---------- INPUT FOR THIS TASK
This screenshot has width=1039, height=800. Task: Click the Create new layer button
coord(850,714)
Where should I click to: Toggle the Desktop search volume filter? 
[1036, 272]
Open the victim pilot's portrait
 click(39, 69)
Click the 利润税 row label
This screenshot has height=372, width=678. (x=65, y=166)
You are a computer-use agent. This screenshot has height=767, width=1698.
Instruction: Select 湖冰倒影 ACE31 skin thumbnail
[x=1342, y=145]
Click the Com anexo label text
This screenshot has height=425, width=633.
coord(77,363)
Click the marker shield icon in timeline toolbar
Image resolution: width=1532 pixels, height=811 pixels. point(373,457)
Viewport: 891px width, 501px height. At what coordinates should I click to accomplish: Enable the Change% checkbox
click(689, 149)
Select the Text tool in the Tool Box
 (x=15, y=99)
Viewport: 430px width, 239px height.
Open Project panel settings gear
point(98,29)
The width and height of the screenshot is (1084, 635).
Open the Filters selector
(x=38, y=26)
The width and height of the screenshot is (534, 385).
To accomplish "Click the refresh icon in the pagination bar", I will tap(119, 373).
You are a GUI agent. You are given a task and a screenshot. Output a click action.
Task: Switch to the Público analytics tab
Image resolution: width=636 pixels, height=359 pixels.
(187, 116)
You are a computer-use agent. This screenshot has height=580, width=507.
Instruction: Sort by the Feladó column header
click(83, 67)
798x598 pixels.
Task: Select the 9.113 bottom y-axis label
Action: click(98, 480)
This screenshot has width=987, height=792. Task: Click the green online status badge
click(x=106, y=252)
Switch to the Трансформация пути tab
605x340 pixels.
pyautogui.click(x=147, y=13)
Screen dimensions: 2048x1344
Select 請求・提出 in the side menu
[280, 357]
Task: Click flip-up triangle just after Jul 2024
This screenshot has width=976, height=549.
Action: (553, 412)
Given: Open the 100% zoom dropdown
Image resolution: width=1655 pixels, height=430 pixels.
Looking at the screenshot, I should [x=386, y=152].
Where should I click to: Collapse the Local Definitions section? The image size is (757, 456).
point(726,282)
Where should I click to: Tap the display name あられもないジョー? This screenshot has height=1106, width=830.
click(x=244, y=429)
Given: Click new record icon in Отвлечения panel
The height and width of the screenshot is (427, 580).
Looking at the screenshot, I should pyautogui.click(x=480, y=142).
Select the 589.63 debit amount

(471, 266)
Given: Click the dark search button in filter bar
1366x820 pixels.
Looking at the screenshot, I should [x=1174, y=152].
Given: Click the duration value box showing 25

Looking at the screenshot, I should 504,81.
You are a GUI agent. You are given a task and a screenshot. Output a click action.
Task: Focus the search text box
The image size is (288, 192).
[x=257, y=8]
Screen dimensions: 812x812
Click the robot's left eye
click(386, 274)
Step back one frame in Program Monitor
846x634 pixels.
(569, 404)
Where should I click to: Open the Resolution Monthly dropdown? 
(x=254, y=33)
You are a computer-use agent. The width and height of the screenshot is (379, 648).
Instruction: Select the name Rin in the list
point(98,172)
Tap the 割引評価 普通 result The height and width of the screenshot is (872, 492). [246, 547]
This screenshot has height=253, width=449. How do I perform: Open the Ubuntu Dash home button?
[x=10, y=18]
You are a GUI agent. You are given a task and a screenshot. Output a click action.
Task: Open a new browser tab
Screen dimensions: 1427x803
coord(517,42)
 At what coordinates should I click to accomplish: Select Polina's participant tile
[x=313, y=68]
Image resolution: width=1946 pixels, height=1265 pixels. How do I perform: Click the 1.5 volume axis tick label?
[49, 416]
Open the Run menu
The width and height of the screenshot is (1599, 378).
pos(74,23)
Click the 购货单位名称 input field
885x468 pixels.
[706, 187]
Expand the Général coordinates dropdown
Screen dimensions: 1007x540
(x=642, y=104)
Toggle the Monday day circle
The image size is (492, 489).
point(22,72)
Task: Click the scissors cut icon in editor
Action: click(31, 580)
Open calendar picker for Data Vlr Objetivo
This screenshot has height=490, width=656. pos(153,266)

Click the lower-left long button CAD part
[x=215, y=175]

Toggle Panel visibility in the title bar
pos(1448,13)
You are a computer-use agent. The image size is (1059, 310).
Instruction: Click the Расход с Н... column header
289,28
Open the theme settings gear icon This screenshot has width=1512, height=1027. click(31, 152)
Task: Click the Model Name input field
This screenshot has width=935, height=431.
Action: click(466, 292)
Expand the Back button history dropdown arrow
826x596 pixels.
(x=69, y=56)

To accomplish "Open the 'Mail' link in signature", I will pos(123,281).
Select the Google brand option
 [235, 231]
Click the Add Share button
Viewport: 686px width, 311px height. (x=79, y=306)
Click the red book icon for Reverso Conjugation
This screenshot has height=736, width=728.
--------------------
=== WHAT YOU NEED TO DO ===
Could you duplicate all of the data above line for line, without changing anything?

=== REPLY TO THE TASK ===
This screenshot has width=1039, height=800. Task: Click the Create new layer button
coord(850,714)
Where should I click to: Toggle the Desktop search volume filter? 
[1036, 272]
Open the victim pilot's portrait
 click(39, 69)
Click the 利润税 row label
This screenshot has height=372, width=678. (x=65, y=166)
You are a computer-use agent. This screenshot has height=767, width=1698.
Instruction: Select 湖冰倒影 ACE31 skin thumbnail
[x=1342, y=145]
Click the Com anexo label text
This screenshot has height=425, width=633.
coord(77,363)
Click the marker shield icon in timeline toolbar
Image resolution: width=1532 pixels, height=811 pixels. point(373,457)
Viewport: 891px width, 501px height. At what coordinates should I click to accomplish: Enable the Change% checkbox
click(689, 149)
Select the Text tool in the Tool Box
 (x=15, y=99)
Viewport: 430px width, 239px height.
Open Project panel settings gear
point(98,29)
The width and height of the screenshot is (1084, 635).
Open the Filters selector
(x=38, y=26)
The width and height of the screenshot is (534, 385).
To accomplish "Click the refresh icon in the pagination bar", I will tap(119, 373).
You are a GUI agent. You are given a task and a screenshot. Output a click action.
Task: Switch to the Público analytics tab
Image resolution: width=636 pixels, height=359 pixels.
(187, 116)
You are a computer-use agent. This screenshot has height=580, width=507.
Instruction: Sort by the Feladó column header
click(83, 67)
798x598 pixels.
Task: Select the 9.113 bottom y-axis label
Action: click(98, 480)
This screenshot has width=987, height=792. Task: Click the green online status badge
click(x=106, y=252)
Switch to the Трансформация пути tab
605x340 pixels.
pyautogui.click(x=147, y=13)
Screen dimensions: 2048x1344
Select 請求・提出 in the side menu
[280, 357]
Task: Click flip-up triangle just after Jul 2024
This screenshot has width=976, height=549.
Action: (553, 412)
Given: Open the 100% zoom dropdown
Image resolution: width=1655 pixels, height=430 pixels.
Looking at the screenshot, I should [x=386, y=152].
Where should I click to: Collapse the Local Definitions section? The image size is (757, 456).
point(726,282)
Where should I click to: Tap the display name あられもないジョー? This screenshot has height=1106, width=830.
click(x=244, y=429)
Given: Click new record icon in Отвлечения panel
The height and width of the screenshot is (427, 580).
Looking at the screenshot, I should pyautogui.click(x=480, y=142).
Select the 589.63 debit amount

(471, 266)
Given: Click the dark search button in filter bar
1366x820 pixels.
Looking at the screenshot, I should [x=1174, y=152].
Given: Click the duration value box showing 25

Looking at the screenshot, I should 504,81.
You are a GUI agent. You are given a task and a screenshot. Output a click action.
Task: Focus the search text box
The image size is (288, 192).
[x=257, y=8]
Screen dimensions: 812x812
Click the robot's left eye
click(386, 274)
Step back one frame in Program Monitor
846x634 pixels.
(569, 404)
Where should I click to: Open the Resolution Monthly dropdown? 
(x=254, y=33)
You are a computer-use agent. The width and height of the screenshot is (379, 648).
Instruction: Select the name Rin in the list
point(98,172)
Tap the 割引評価 普通 result The height and width of the screenshot is (872, 492). [246, 547]
This screenshot has height=253, width=449. How do I perform: Open the Ubuntu Dash home button?
[x=10, y=18]
You are a GUI agent. You are given a task and a screenshot. Output a click action.
Task: Open a new browser tab
Screen dimensions: 1427x803
coord(517,42)
 At what coordinates should I click to accomplish: Select Polina's participant tile
[x=313, y=68]
Image resolution: width=1946 pixels, height=1265 pixels. How do I perform: Click the 1.5 volume axis tick label?
[49, 416]
Open the Run menu
The width and height of the screenshot is (1599, 378).
pos(74,23)
Click the 购货单位名称 input field
885x468 pixels.
[706, 187]
Expand the Général coordinates dropdown
Screen dimensions: 1007x540
(x=642, y=104)
Toggle the Monday day circle
The image size is (492, 489).
point(22,72)
Task: Click the scissors cut icon in editor
Action: click(31, 580)
Open calendar picker for Data Vlr Objetivo
This screenshot has height=490, width=656. pos(153,266)

Click the lower-left long button CAD part
[x=215, y=175]

Toggle Panel visibility in the title bar
pos(1448,13)
You are a computer-use agent. The image size is (1059, 310).
Instruction: Click the Расход с Н... column header
289,28
Open the theme settings gear icon This screenshot has width=1512, height=1027. click(31, 152)
Task: Click the Model Name input field
This screenshot has width=935, height=431.
Action: click(466, 292)
Expand the Back button history dropdown arrow
826x596 pixels.
(x=69, y=56)

To accomplish "Open the 'Mail' link in signature", I will pos(123,281).
Select the Google brand option
 [235, 231]
Click the Add Share button
Viewport: 686px width, 311px height. (x=79, y=306)
Click the red book icon for Reverso Conjugation
This screenshot has height=736, width=728.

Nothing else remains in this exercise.